Kidney Dis (Basel). 2021 Mar;7(2):111-119. doi: 10.1159/000512270. Epub 2020 Oct 26.
BACKGROUND: Coronavirus disease 2019 (COVID-19) has emerged as a major global health threat with a great number of deaths worldwide. Acute kidney injury (AKI) is a common complication in patients admitted to the intensive care unit. We aimed to assess the incidence, risk factors and in-hospital outcomes of AKI in COVID-19 patients admitted to the intensive care unit.
METHODS: We conducted a retrospective observational study in the intensive care unit of Tongji Hospital, which was assigned responsibility for the treatments of severe COVID-19 patients by the Wuhan government. AKI was defined and staged based on Kidney Disease: Improving Global Outcomes (KDIGO) criteria. Mild AKI was defined as stage 1, and severe AKI was defined as stage 2 or stage 3. Logistic regression analysis was used to evaluate AKI risk factors, and Cox proportional hazards model was used to assess the association between AKI and in-hospital mortality.

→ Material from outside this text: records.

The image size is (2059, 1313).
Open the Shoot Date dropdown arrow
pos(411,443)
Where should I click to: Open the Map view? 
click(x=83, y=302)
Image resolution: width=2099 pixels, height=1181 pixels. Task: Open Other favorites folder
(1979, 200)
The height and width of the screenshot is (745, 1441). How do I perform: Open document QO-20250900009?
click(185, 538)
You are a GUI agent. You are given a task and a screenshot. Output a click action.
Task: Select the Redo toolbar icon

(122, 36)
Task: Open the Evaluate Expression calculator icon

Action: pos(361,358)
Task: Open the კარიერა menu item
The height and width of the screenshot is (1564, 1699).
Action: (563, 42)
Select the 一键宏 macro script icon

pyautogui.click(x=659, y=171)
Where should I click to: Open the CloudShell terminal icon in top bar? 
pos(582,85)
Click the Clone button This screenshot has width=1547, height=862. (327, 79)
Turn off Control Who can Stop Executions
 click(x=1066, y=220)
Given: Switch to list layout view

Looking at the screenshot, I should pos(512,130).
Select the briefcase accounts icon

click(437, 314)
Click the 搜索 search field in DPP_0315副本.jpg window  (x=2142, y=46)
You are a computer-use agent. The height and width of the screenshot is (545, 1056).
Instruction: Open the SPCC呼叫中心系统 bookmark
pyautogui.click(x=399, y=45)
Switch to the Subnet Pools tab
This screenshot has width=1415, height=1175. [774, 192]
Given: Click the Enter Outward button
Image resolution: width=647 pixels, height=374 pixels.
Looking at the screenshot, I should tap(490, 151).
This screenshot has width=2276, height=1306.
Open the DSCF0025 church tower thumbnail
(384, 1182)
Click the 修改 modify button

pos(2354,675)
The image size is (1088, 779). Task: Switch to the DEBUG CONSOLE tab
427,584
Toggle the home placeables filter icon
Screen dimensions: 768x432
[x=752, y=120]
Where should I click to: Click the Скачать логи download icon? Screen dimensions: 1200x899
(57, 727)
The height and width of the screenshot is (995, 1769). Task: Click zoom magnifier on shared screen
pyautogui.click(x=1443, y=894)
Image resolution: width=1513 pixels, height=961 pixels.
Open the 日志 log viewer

RESULTS: A total of 119 patients with COVID-19 were included in our study. The median patient age was 70 years (interquartile range, 59-77) and 61.3% were male. Fifty-one (42.8%) patients developed AKI during hospitalization, corresponding to 14.3% in stage 1, 28.6% in stage 2 and 18.5% in stage 3, respectively. Compared to patients without AKI, patients with AKI had a higher proportion of mechanical ventilation mortality and higher in-hospital mortality. A total of 97.1% of patients with severe AKI received mechanical ventilation and in-hospital mortality was up to 79.4%. Severe AKI was independently associated with high in-hospital mortality (OR: 1.82; 95% CI: 1.06-3.13). Logistic regression analysis demonstrated that high serum interleukin-8 (OR: 4.21; 95% CI: 1.23-14.38), interleukin-10 (OR: 3.32; 95% CI: 1.04-10.59) and interleukin-2 receptor (OR: 4.50; 95% CI: 0.73-6.78) were risk factors for severe AKI development.
CONCLUSIONS: Severe AKI was associated with high in-hospital mortality, and inflammatory response may play a role in AKI development in critically ill patients with COVID-19.